Starting with the first line below, reproduce each line exactly until you have included the one bearing "Image resolution: width=1456".

*Stored data entries*.
■ ■ ■ ■ ■

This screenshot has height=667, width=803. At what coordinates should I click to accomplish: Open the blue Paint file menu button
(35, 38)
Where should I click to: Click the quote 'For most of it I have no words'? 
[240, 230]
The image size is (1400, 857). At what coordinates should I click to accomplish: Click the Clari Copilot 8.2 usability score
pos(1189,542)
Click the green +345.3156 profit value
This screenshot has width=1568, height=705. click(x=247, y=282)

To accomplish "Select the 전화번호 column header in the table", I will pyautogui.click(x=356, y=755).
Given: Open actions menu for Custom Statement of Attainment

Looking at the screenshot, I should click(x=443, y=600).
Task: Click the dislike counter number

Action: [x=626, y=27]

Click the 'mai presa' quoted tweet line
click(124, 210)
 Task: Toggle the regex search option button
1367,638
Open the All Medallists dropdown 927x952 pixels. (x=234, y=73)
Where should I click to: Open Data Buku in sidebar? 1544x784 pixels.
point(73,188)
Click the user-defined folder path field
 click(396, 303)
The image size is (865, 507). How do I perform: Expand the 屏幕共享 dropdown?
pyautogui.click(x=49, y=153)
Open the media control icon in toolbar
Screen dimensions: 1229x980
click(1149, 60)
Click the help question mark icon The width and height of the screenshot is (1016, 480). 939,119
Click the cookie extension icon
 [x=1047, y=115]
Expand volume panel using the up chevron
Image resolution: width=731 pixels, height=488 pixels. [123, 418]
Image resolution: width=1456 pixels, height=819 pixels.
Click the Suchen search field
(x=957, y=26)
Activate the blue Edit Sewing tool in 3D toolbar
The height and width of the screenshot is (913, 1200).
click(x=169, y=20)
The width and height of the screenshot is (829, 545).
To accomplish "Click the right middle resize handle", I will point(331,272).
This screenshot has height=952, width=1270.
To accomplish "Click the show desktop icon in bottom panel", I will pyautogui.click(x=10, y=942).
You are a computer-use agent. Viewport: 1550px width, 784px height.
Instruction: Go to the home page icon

■ ■ ■ ■ ■

*Your solution*.
This screenshot has height=667, width=803. At what coordinates should I click to accomplish: Open the blue Paint file menu button
(35, 38)
Where should I click to: Click the quote 'For most of it I have no words'? 
[240, 230]
The image size is (1400, 857). At what coordinates should I click to accomplish: Click the Clari Copilot 8.2 usability score
pos(1189,542)
Click the green +345.3156 profit value
This screenshot has width=1568, height=705. click(x=247, y=282)

To accomplish "Select the 전화번호 column header in the table", I will pyautogui.click(x=356, y=755).
Given: Open actions menu for Custom Statement of Attainment

Looking at the screenshot, I should click(x=443, y=600).
Task: Click the dislike counter number

Action: [x=626, y=27]

Click the 'mai presa' quoted tweet line
click(124, 210)
 Task: Toggle the regex search option button
1367,638
Open the All Medallists dropdown 927x952 pixels. (x=234, y=73)
Where should I click to: Open Data Buku in sidebar? 1544x784 pixels.
point(73,188)
Click the user-defined folder path field
 click(396, 303)
The image size is (865, 507). How do I perform: Expand the 屏幕共享 dropdown?
pyautogui.click(x=49, y=153)
Open the media control icon in toolbar
Screen dimensions: 1229x980
click(1149, 60)
Click the help question mark icon The width and height of the screenshot is (1016, 480). 939,119
Click the cookie extension icon
 [x=1047, y=115]
Expand volume panel using the up chevron
Image resolution: width=731 pixels, height=488 pixels. [123, 418]
Image resolution: width=1456 pixels, height=819 pixels.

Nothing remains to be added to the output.